Assessment, Analysis, and Discussion
| Completion | Study completed |
| Investigator's Assessment | Active and should be pursued further |
Currently, regorafenib, fruquintinib, and TAS‐102 are standard third‐line treatments for refractory metastatic colorectal cancer (mCRC) [6, 7, 8, 9, 10]. For patients with wild‐type RAS mCRC, cetuximab combined with irinotecan may also be considered. But these regimens show limited efficacy. Our previous study indicated that the S‐1 and raltitrexed combination offered improved objective response rate (ORR) and significant survival benefit in patients with mCRC treated in the third or later line [4]. However, the efficacy and toxicity of bevacizumab combined with S‐1 and raltitrexed remained unknown. In this open‐label, single‐arm, phase II study of patients with mCRC after failure of fluoropyrimidine, irinotecan, and oxaliplatin, bevacizumab combined with S‐1 and raltitrexed demonstrated manageable toxicity and promising antitumor activity. Our study showed a relatively higher ORR of 15.9% (7/44) compared with regorafenib, fruquintinib, and TAS‐102 (all less than 5%), similar median progression‐free survival (mPFS; 3.7 months vs. 1.9–3.7 months), and longer median overall survival (mOS; 12.2 months vs. 5.3–9.3 months) [6, 7, 8, 9, 10]. In our study, about 90% patients only received two prior regimens and enrolled with good performance status. The subsequent use of regorafenib or fruquintinib, thereby increasing the number of lines of therapy, may have contributed to the longer mOS observed in this study. However, this was a single‐center, single‐arm study with small sample size. Larger sample size and randomized controlled studies are needed to fully determine the efficacy of this regimen.

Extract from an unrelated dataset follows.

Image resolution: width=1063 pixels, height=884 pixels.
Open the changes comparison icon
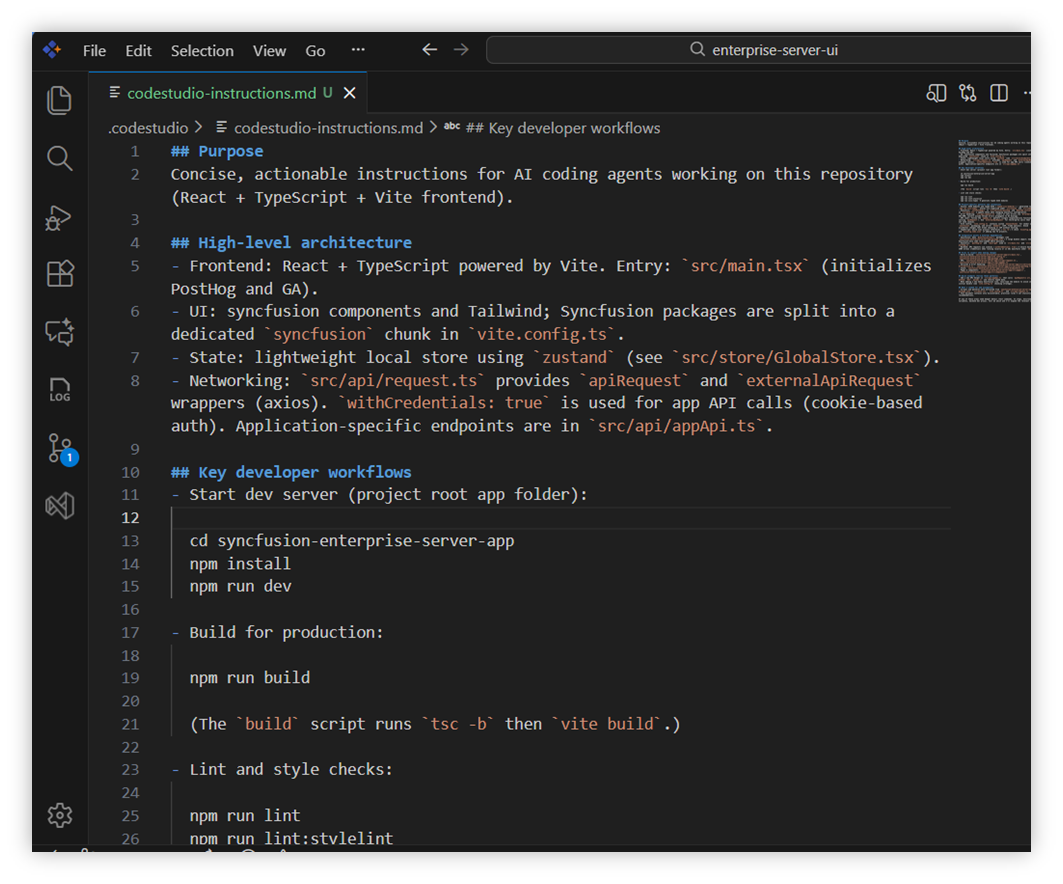point(968,92)
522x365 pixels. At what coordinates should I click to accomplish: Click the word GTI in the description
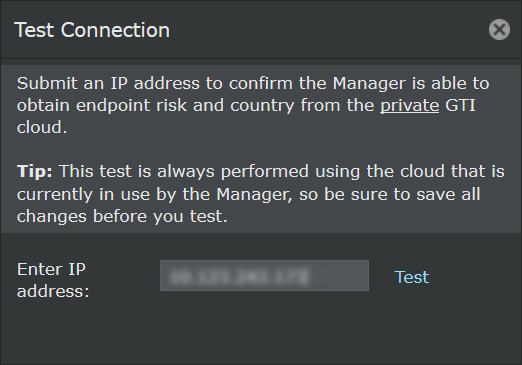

In recent years, sustained anti–vascular endothelial growth factor (VEGF)/VEGF receptor (VEGFR) therapy has become an important management strategy for mCRC after it was shown that bevacizumab treatment needs to be maintained because a discontinuous schedule of bevacizumab in colorectal cancer tends to trigger tumor regrowth and increase tumor resistance [11]. Some researchers concluded that resistance to chemotherapy mainly results from changes of tumor cell biological characteristics and is drug specific [12]. Bevacizumab, on the other hand, is said to be targeted to genetically stable endothelial cells, and the resistance to bevacizumab may be attributed to the development of alternative angiogenesis mechanisms [13]. Therefore, resistance to bevacizumab is unlikely to occur simultaneously with or share the same mechanism as chemotherapy resistance. After chemotherapy resistance, bevacizumab could continue to effectively reduce tumor interstitial pressure, contribute to vascular normalization, and increase the concentration of chemotherapy drug in tumor tissues [13, 14]. Both the ML18147 and BEBYP trials demonstrated that the reintroduction or the continuation of bevacizumab with second‐line chemotherapy beyond first progression was associated with a significantly longer progression‐free survival (PFS) and overall survival (OS) [15, 16]. According to the SPIRITT and PRODIGE18 trials, even in patients with wild‐type RAS mCRC, after bevacizumab combination with chemotherapy in the first line, the mPFS of continuous administration of bevacizumab in the second line was similar to that of chemotherapy in combination with anti–epidermal growth factor receptor monoclonal antibodies, and the OS benefit was more obvious [17, 18]. The above trials all supported continuation of bevacizumab in second‐line therapy after the progression of bevacizumab plus first‐line chemotherapy.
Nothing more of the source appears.